Para acreditar la desgraciada vigencia de Las amistades peligrosas, Carol López, que subirá su adaptación a las tablas del Lliure el jueves 18, cita el caso Epstein. Recuerden: el magnate estadounidense detenido por proveer de carne juvenil a pederastas adinerados. “Este tipo de historias solo pueden surgir en sociedades ociosas”, apunta López. Del ocio al vicio, y del vicio al precipicio (moral). “La novela de Choderlos de Laclos es un retrato desolador de la condición humana. Y sobre todo de una sociedad que condena pero permite, muy hipócrita: somos más prudente que valientes”.

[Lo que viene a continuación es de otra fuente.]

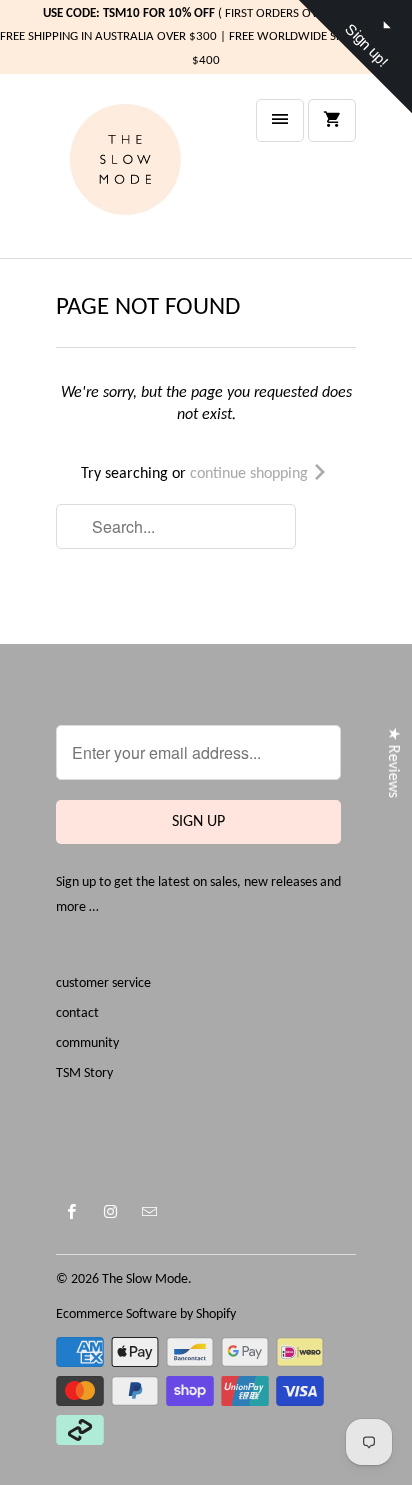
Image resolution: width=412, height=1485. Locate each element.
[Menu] (280, 120)
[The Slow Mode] (136, 173)
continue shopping (251, 474)
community (87, 1043)
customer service (103, 983)
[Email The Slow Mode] (149, 1212)
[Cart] (332, 120)
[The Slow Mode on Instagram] (110, 1212)
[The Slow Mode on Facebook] (71, 1212)
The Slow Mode (145, 1279)
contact (77, 1013)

Choderlos de Laclos construyó su engranaje narrativo a través de la correspondencia cruzada entre la marquesa de Merteuil (Mónica López) y el vizconde de Valmont (Gonzalo Cunill), dos seres amorales que se jactan de sus hazañas en las más diversas alcobas. Aunque su competición, ciertamente, no se libra en igualdad de condiciones, ya que ella, por ser mujer, debe jugar con discreción y sutileza.

' Las amistades peligrosas' / Foto: Silvia Poch

La responsable artística de La Villarroel entre 2010 y 2013 también firma la puesta en escena. Para cristalizarla, ha tenido muy presente la versión cinematográfica de Stephen Frears, de 1988, con aquel reparto de campanillas: Glenn Close, John Malkovich, Michelle Pfeiffer... “Es un peliculón que me marcó, muy teatral por el uso del primer plano. Me ha servido para comprender algunas reacciones de los personajes o para esclarecer algunas dudas”, afirma López, que ha transformado las epístolas en encuentros.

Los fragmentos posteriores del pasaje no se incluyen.